Parla il neo consigliere Antonello Monti

Professor Monti, un nuovo impegno a favore delle collettività. Quali sono le priorità in questo tempo segnato dalla pandemia?

Con vero onore ringrazio tutti coloro che mi hanno sostenuto in questo nuovo percorso in Fondazione CRT, che grazie alla lungimiranza del Presidente, del Segretario Generale e degli amministratori che mi hanno preceduto, già traguarda con i suoi programmi le priorità del territorio  che vedono purtroppo appesantirsi problematiche quali il disagio sociale, la disoccupazione e la necessità di agevolare iniziative che siano motore e leva della ripresa socio-economica.

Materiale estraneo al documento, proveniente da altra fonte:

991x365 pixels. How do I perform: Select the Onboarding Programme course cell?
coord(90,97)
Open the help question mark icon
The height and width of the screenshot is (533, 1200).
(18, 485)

Da anni la Fondazione recepisce le istanze delle diverse realtà piemontesi,  sono cambiate le esigenze nell’ultimo anno?

Sicuramente vi è un’evoluzione delle esigenze del territorio che vanno dall’emergenza occupazionale  e formativa a quella  conseguentemente socio –  economica che attanaglia maggiormente le famiglie (sempre più indebitate), le imprese e il territorio. Proprio il presidente Quaglia ha enunciato in una sua recente dichiarazione che in tempi come questi è “essenziale rafforzare  il dialogo con il territorio e la capacità di co-progettare e co-programmare, insieme alle istituzioni elettive e ai corpi intermedi, le traiettorie di sviluppo e crescita per il bene comune, in linea con il recente pronunciamento della Corte Costituzionale”. Questa è la strada maestra per soddisfare le mutate istanze.

Per l’incarico di Consigliere di Indirizzo il suo nome è stato per ben due volte a distanza di sei anni  il primo della terna fornita dalla Conferenza Episcopale piemontese. Una responsabilità grande, che suggerimento ha per chi sarà scelto al suo posto?

Far patte del consiglio di indirizzo di Fondazione CRT, significa, dopo la nomina, assumere una posizione ti terzietà rispetto agli interessi particolari degli stakeholder  con un’attenzione  d’insieme al bene comune della comunità di riferimento. Questo è l’atteggiamento che deve sempre guidare il lavoro di chi avrà l’onore di poter entrare a far parete di questo consesso. La scelta che dovrà essere effettuata prima dalla Conferenza Episcopale e poi del Consiglio di Indirizzo nell’individuare le persone più indicate dovrà sicuramente attenzionare la professionalità, la conoscenza del mondo delle Fondazioni di origine Bancaria, l’esperienza  e la terzietà e indipendenza decisionale dei soggetti selezionati. Si tratta di un lavoro di squadra, sullo spirito di quanto enunciato  da Henry Ford: “trovarsi insieme è un inizio, stare assieme è un progresso, lavorare assieme  è un successo”.